Any defeat leaves Prime Minister Theresa May with "two unpalatable options" says Boele: a general election, or a new referendum. "We think a new referendum is more likely – with the option of May's deal or Remain," says Boele.
The parliamentary vote must take place before January 21 and most political commentators and analysts are in agreement that in its current form it will fail to pass.
"While it is hard to know the precise course of events, one thing we can say with certainty is that there is no majority in parliament for a No-deal Brexit, and there also appears no appetite in the government for it either," says Boil.
ABN Amro see a revocation or delay to the Article 50 process now being inevitable.
Taken together, ABN Amro now put the probability of an orderly Brexit at 45%, a disorderly Brexit at 15% (previously 35%) and no Brexit/Remain at 40% (previously 20%).
"As such, we believe markets are underpricing, perhaps significantly so, the higher chance of a more positive scenario.

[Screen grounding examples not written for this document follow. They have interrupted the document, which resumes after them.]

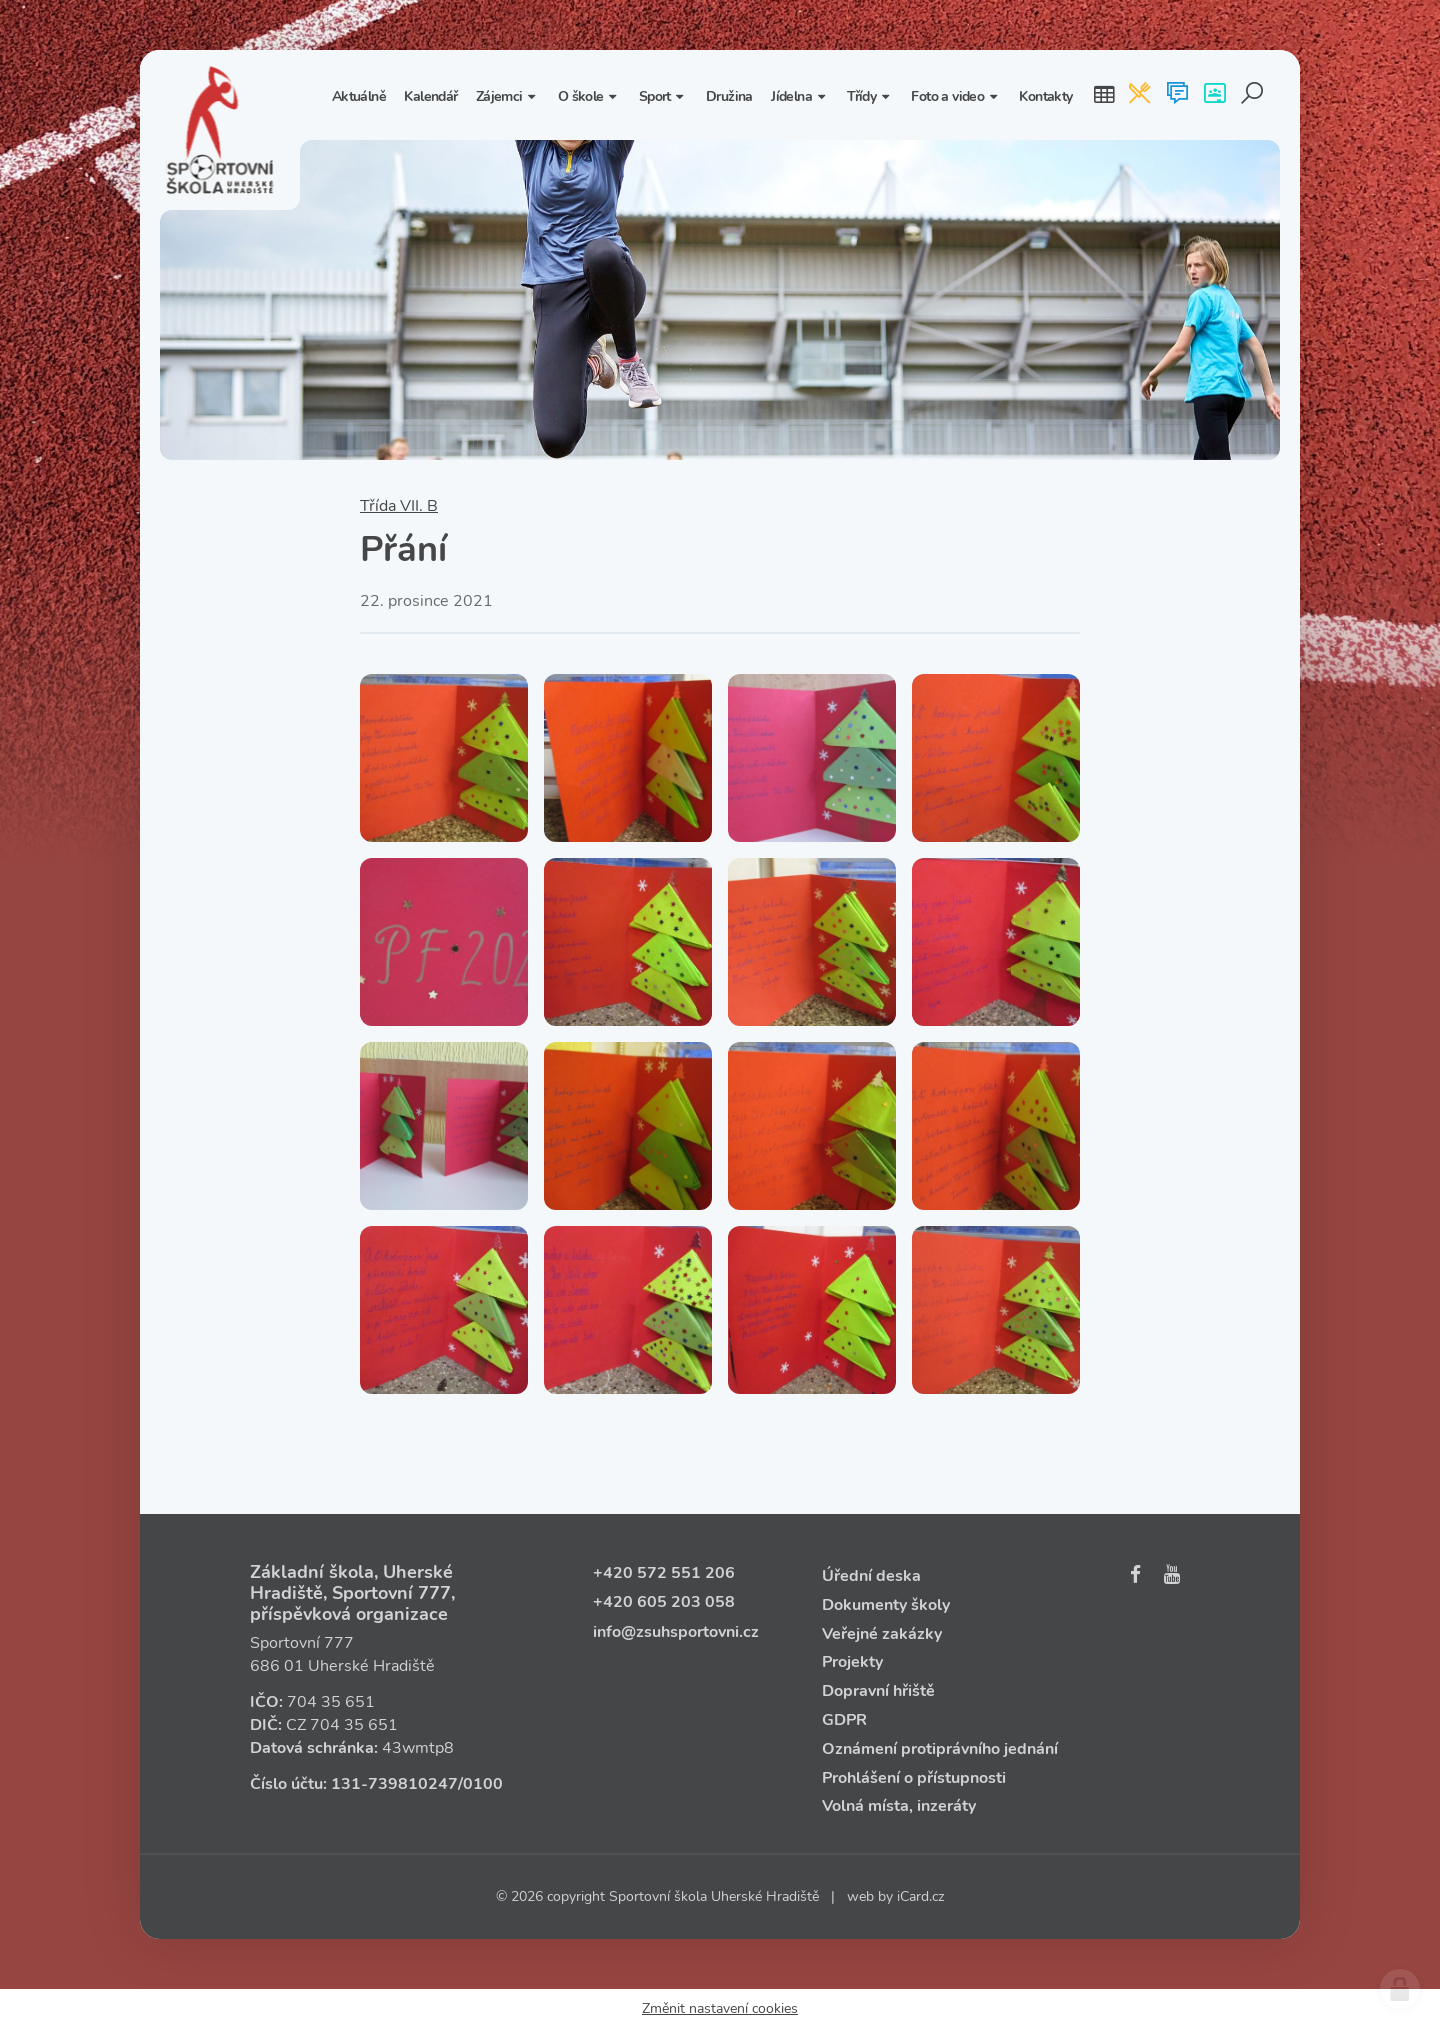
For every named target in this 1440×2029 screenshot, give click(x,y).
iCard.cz (920, 1896)
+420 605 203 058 (664, 1602)
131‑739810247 (394, 1784)
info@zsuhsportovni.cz (676, 1632)
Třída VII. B (399, 506)
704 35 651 (331, 1702)
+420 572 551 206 (664, 1573)
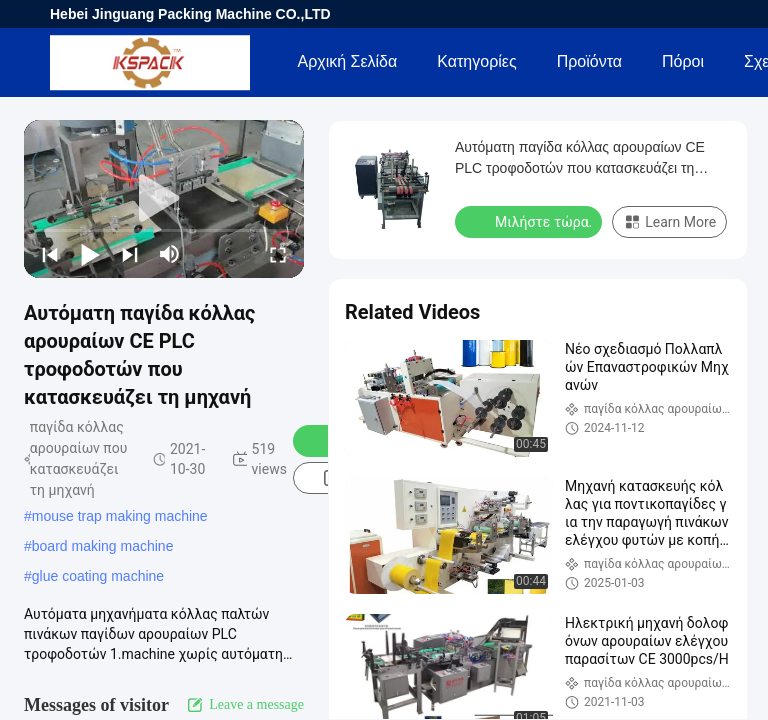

Speculators hold sizeable net short Sterling positions. These will likely be closed as the range of options available to the government narrows and coalesces around more benign scenarios," says Boele.
ABN Amro continue to see the Pound-to-Dollar exchange rate moving higher, hitting 1.36 by the end of the first quarter 2019, 1.28 by mid-year and reaching 1.45 by end 2019.
The EUR/GBP exchange rate is forecast at 0.86 for all these three periods, giving a Pound-to-Euro exchange rate of 1.1627.
This represents a similar forecast profile to that of Julius Baer, as reported here, while it is well above the consensus estimates made by nearly 50 global financial institutions. For a view at the 2019 consensus forecasts for GBP/EUR please see here, for GBP/USD, please see here).
"It is likely that in case of a Bremain, sterling will rise more than in our base case scenario," says Boele.
And, in the event of a 'no deal' disorderly Brexit, AMB Amro have a warning:
"In case there were to be a disorderly Brexit, sterling will not only fall because of uncertainty but also because we expect a sharp slowdown in growth and a sharp increase in inflation. Then the growth/inflation mix will deteriorate sharply and real yields will fall. This is the worst possible combination for Sterling."